Мария слышала, как Луиза подошла к двери и радостно всплеснула руками. Немногим позже трехколесный фургончик укатил прочь, а Луиза, сияя как майский жук, положила шуршащий букет на застланный газетами стеклянный стол.
— Красивые, правда?
— Да, — ответила Мария, — у нас в парке сотни таких.
Год продолжался, по утрам лежал туман, вечера были полны прохлады, в городке продавец жареных каштанов сменил мороженщика. Но то была иллюзия. Под лохматой шапкой продавца каштанов виднелись те же черные кудри, что и под соломенной шляпой мороженщика. Красивый итальянец был как бы собственным близнецом. Вместе с ароматом жареных каштанов он принес на площадь зиму, а шарманочным наигрышем тележки с мороженым возвестит в марте о приходе весны: бим-дидель-дидидель-дам, туту-титуу!
Никаких перемен?
Почему же. В кино каждую неделю новая программа, одежда стала ярче, на улицах прибавилось мотороллеров, а протоколы заседаний правления, которые прежде писали от руки, теперь печатали на машинке, в трех экземплярах.
Машинку, марки «Ундервуд», Майерам выдали со склада национального партийного центра, где покуда отсиживался д-р Фокс, в подвалах без окон. Он чинил множительную технику и запасался терпением, полагая, что рано или поздно его подстрекательские статьи из мрачных времен будут забыты.
Теперь Мария часто сидела в курительной, печатала Майеру протоколы либо письма в банк. Банк оставался любезен, даже очень. Из чистого человеколюбия? Едва ли. Наверняка с некой задней мыслью. Либо рассчитывали таким образом попросить прощения у старика Каца, которым во время войны грубо пренебрегали, либо наперед прикидывали, что д-р Майер, униженный протоколист, в один прекрасный день все-таки пойдет в гору. Как бы то ни было, проблем с банком у них не возникало, цены за квадратные метры росли, и от квартала к кварталу приозерный участок дорожал.
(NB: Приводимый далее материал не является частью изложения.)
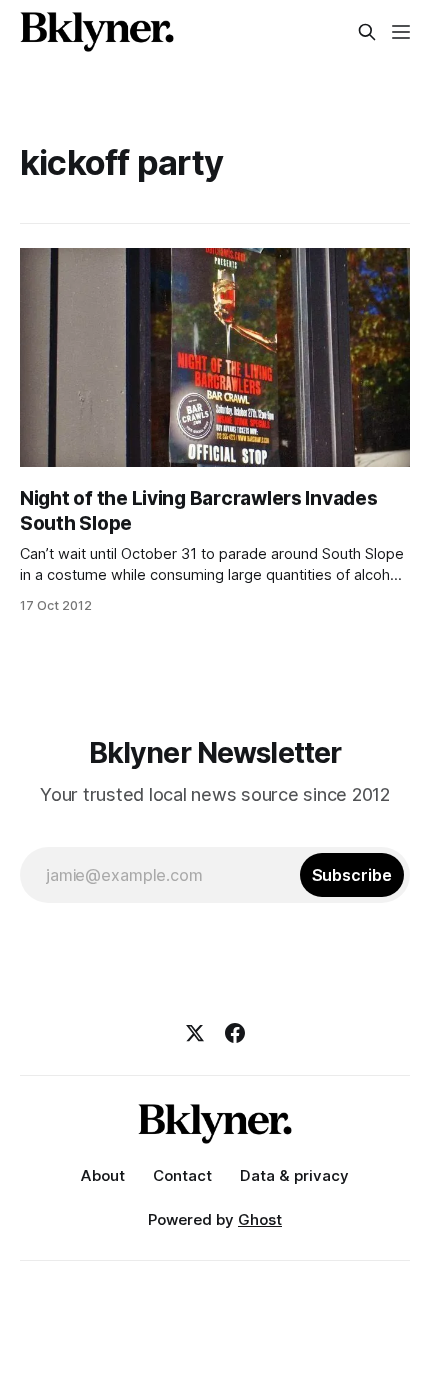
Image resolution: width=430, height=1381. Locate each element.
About (103, 1175)
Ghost (260, 1219)
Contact (182, 1175)
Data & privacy (294, 1175)
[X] (195, 1033)
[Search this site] (367, 32)
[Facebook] (235, 1033)
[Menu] (401, 32)
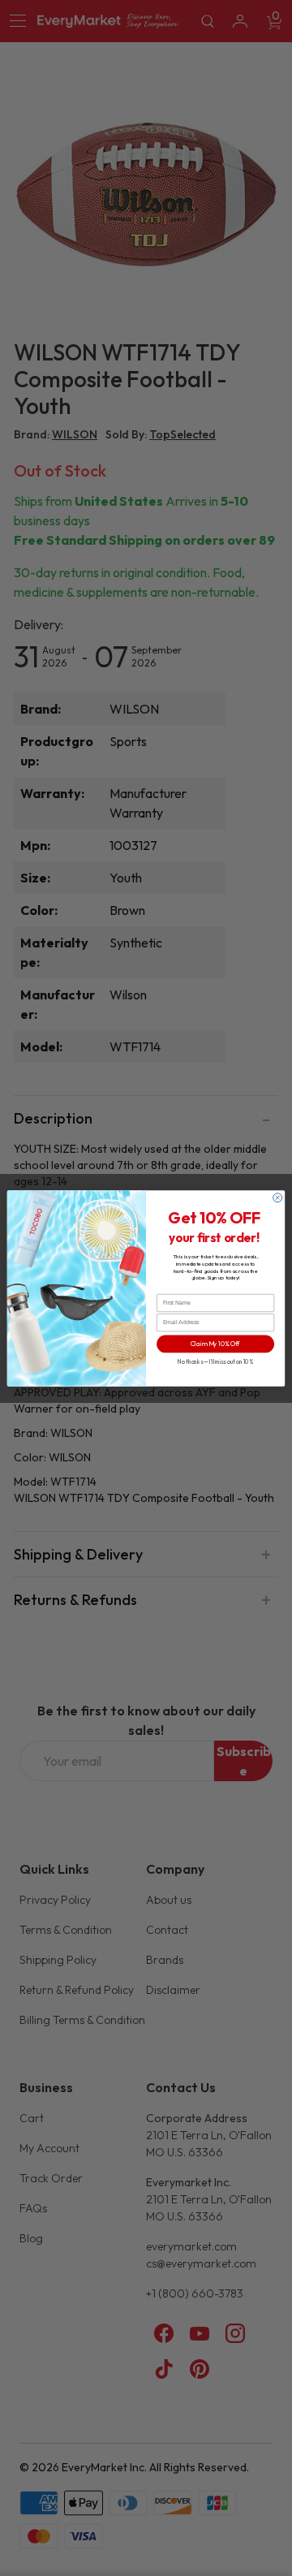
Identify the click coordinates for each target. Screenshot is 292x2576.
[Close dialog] (277, 1197)
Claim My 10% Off (215, 1344)
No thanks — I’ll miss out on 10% (215, 1362)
Папá до полудня оставался в постели, а когда спускался вниз, не трогал ни газету, ни вареное яйцо, которое Луиза держала горячим в матерчатом гнездышке. Но под вечер он частенько заходил в курительную, устраивался в мягком кресле и выкуривал свою гаванскую сигару. И тогда все было как раньше: пальцы Марии летали по клавишам, а когда в конце строки раздавалось веселое «дзинь!», старик тихонько свистел.
Однажды вечером, когда он мирно уснул, она выдернула из машинки протокол, вставила новый лист и наконец-то написала письмо, которое нужно было написать еще несколько месяцев назад, — письмо Фадееву. Просила его запастись терпением и обещала при первой возможности возобновить уроки фортепиано. К ее удивлению, три недели спустя пришла перепачканная маслом открытка: «Дорогая Мария, консерватория всегда для Вас открыта. С глубоким уважением, Ваш Федор Данилович. P. S. Вероятно, Вы слышали, что нашему путешественнику не было дано дирижировать сталинскими хорами».
Теперь они хорошо знали друг друга. Мария знала майеровские шумы: жевание за столом, сопение в постели, храп, когда он крепко спал, бульканье в ванной; а Макс знал ее причуды: вечные опоздания, слабость к шляпкам, нейлоновым чулкам, высоким каблукам или темным очкам а-ля Голливуд. Она страдала от его капризов, он — от ее холодности. Он упрекал ее в том, что она придает слишком большое значение формальностям, а она его — в отсутствии эстетического чутья. Он обзывал ее модной куклой, она жаловалась Луизе, что у него нет чувства стиля. Она любила примерить у портнихи новую осеннюю коллекцию, он же упорно носил одни и те же брюки или ботинки.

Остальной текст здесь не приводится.